/---

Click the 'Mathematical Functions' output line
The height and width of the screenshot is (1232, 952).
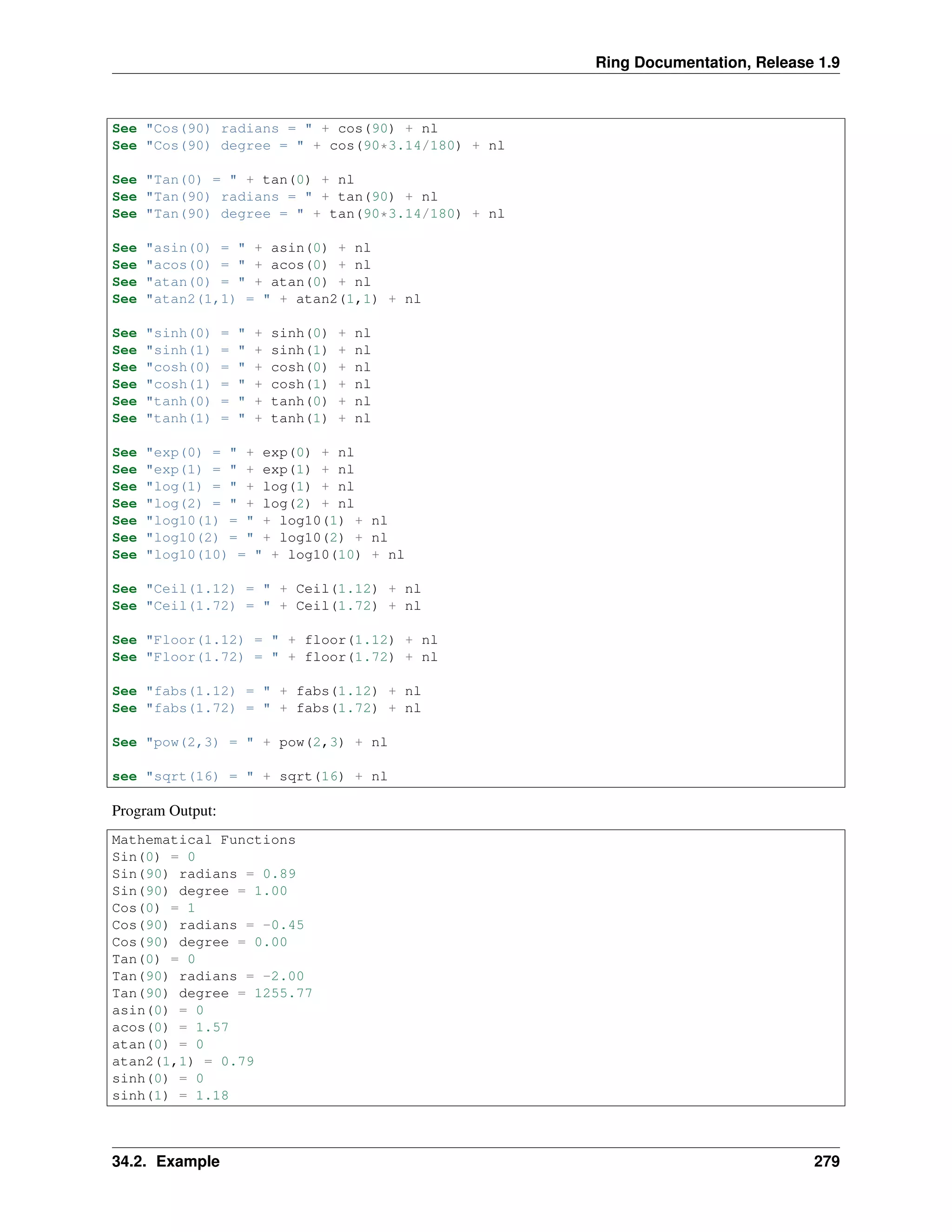203,840
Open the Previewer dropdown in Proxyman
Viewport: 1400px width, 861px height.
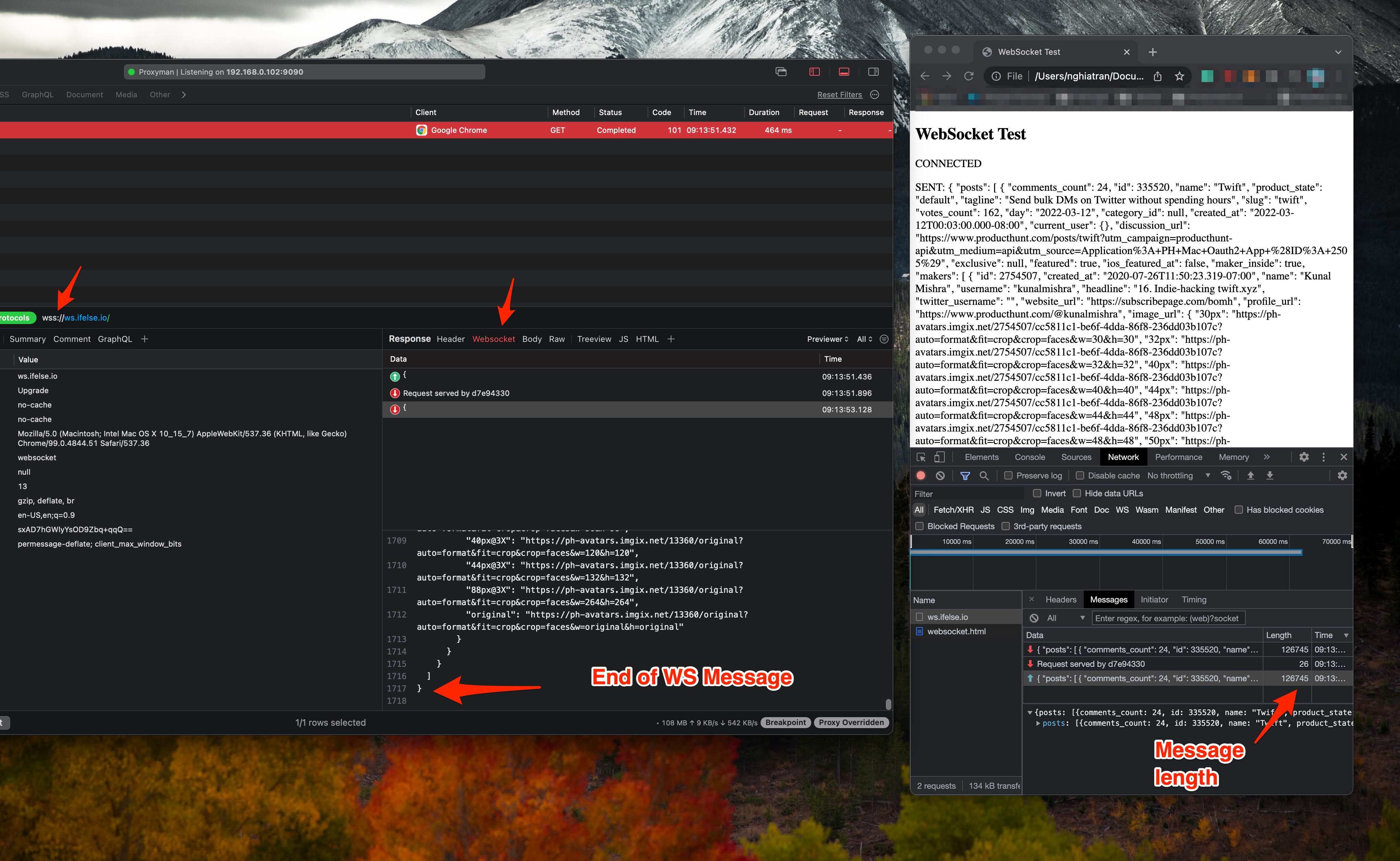827,339
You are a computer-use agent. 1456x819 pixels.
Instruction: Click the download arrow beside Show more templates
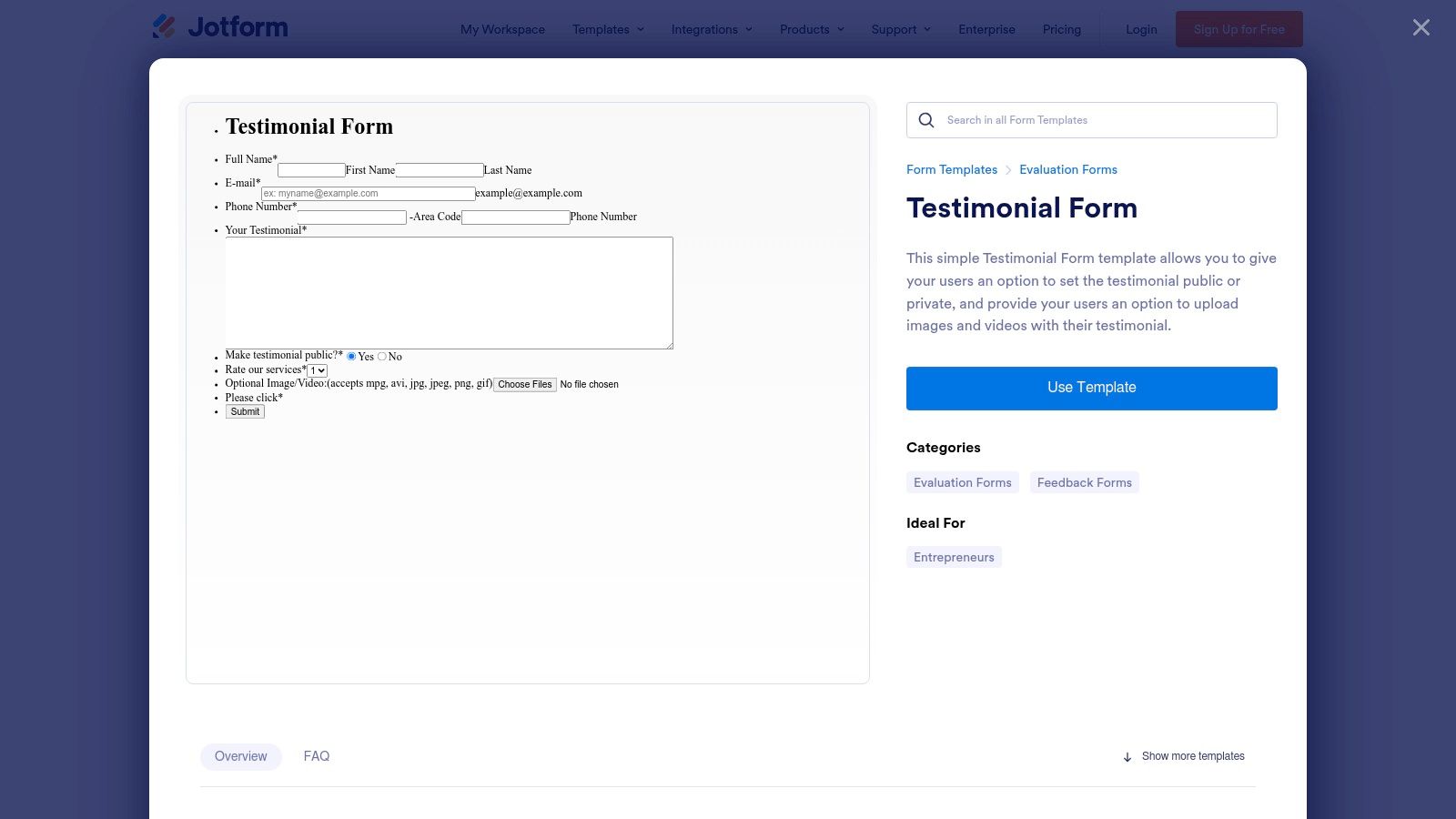pos(1127,756)
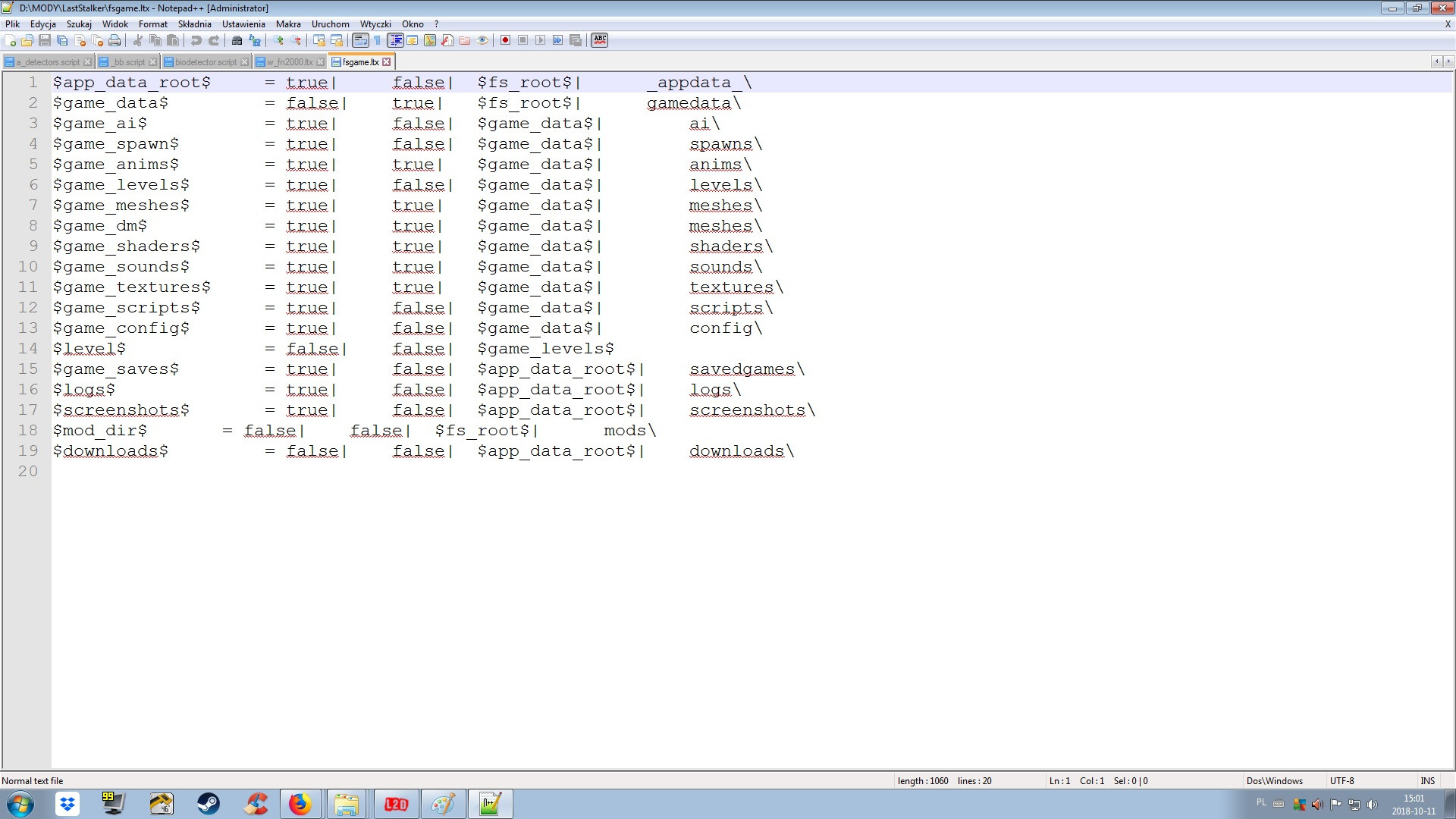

\---

• [WHAT TO WORK ON] Leaving out the pictures, print each line of the records above from the first up to and including the one that contains "You are a computer-use", exactly as written.

• [RESPONSE AREA]
Click the 'Mathematical Functions' output line
The height and width of the screenshot is (1232, 952).
203,840
Open the Previewer dropdown in Proxyman
Viewport: 1400px width, 861px height.
827,339
You are a computer-use agent. 1456x819 pixels.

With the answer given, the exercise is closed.